We also assess the influence of the amount of regularization in the covariance matrices ε, which otherwise are singular. We increase the value used in the previous experiment from ε = 10−2 to ε = 0.1, ε = 1 and ε = 10. With these values, the condition number of the covariance matrix decreased from 1000 to 100, 10 and 1 respectively. A decrease in the sensitivity of the classifier was detected only for ε = 10, that is when the regularization became of the same order as the largest eigenvalues of the matrix. The choice of this setting has, therefore, very little influence on the classification results.
It is clear that the weights σk’s also should have been adjusted. As noted in Akin and Mumford (2012), adjusting the weights could increase matching accuracy, and possibly increase statistical performance. As explained in Sec. 2.6.2, these values were chosen so that the data term has the same order of magnitude as the sum of squared geodesic distances. However, it is clear from a statistical point of view that these values measure noise variance, and therefore should be estimated from the data and not fixed by the user. This estimation could be done in a Bayesian framework by adapting to varifolds the method proposed in Allassonnière et al. (2007, 2010) for images.

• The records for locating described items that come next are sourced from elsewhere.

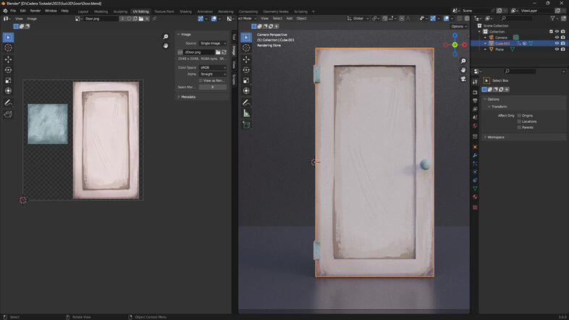This screenshot has width=569, height=320.
Task: Select the Measure tool in 3D viewport
Action: coord(246,113)
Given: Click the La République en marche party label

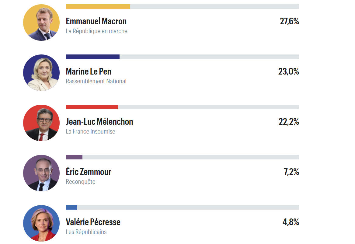Looking at the screenshot, I should tap(96, 31).
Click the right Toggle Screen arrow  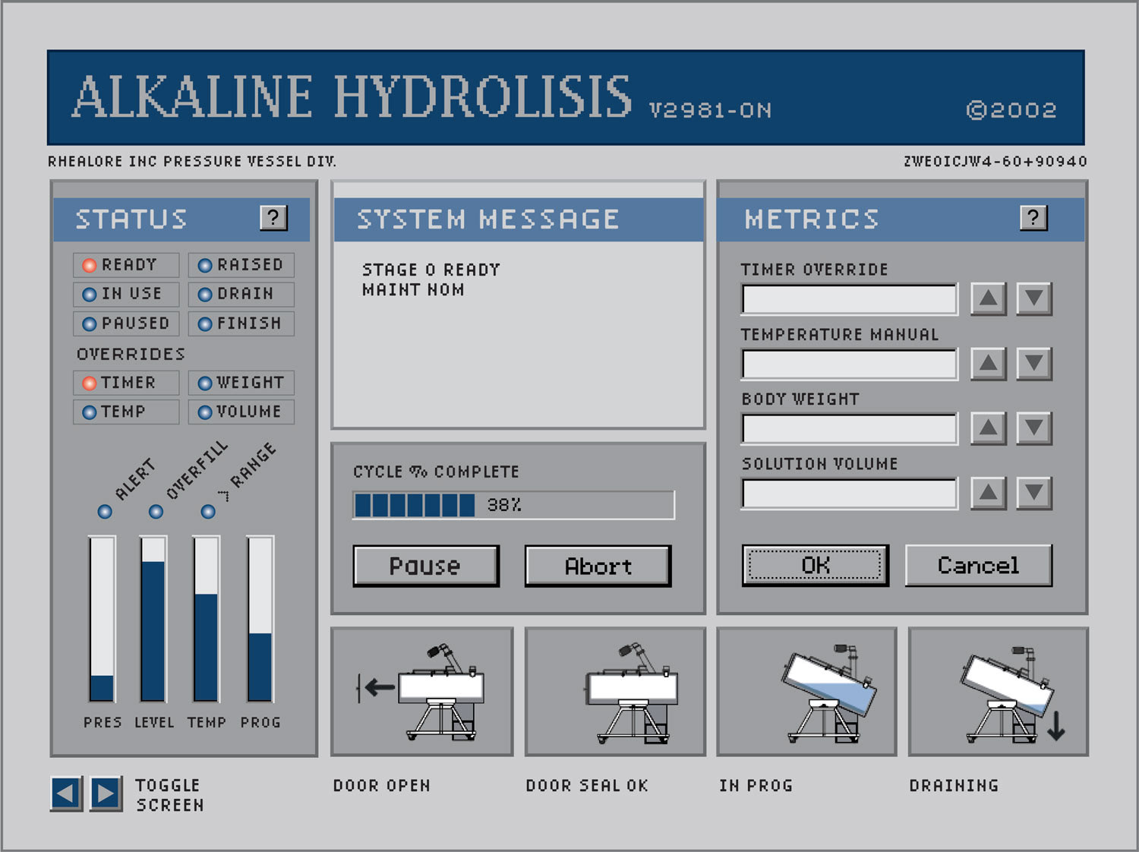tap(103, 794)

Overall, these experiments demonstrate the reproducibility of our results under various parameter settings. They show that the method could be applied in real cases without fine parameter tuning.
4. Discussion and Conclusion
This paper presents a comprehensive framework for the statistical analysis of shape complexes extracted from 3D anatomical images. The method can deal with raw surfaces resulting from nearly any segmentation methods thanks to its robustness to noise, mesh imperfections and inconsistencies in mesh orientation. The scheme estimates a template shape complex with a fixed topology that is representative of the anatomy, and computes modes of deformation that preserve template structure and capture variability in data. Such topology constraints lead to modes of variations that are anatomically realistic and interpretable. The proposed approach therefore contrasts with the study of correlations between shape models that are estimated independently for each component within a shape complex. Given a typical neuroimaging study of a complex of deep brain structures in Down syndrome subjects, the method can find discriminative anatomical features with high statistical significance and small generalization errors, even with a limited number of observations. We show the robustness of these results in various experimental settings, demonstrating the effectiveness of the method without fine parameter tuning. The scientific community can evaluate the method by downloading the software Deformetrica, which is freely available at www.deformetrica.org.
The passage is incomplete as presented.